Work to be completed — Reproduce each of the following items verbatim, line for line.

Click-target data
- - -

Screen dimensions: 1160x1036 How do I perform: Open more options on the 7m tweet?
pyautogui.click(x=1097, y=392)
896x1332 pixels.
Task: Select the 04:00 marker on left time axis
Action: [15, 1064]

- - -

Full solution —
Screen dimensions: 1160x1036 How do I perform: Open more options on the 7m tweet?
pyautogui.click(x=1097, y=392)
896x1332 pixels.
Task: Select the 04:00 marker on left time axis
Action: [15, 1064]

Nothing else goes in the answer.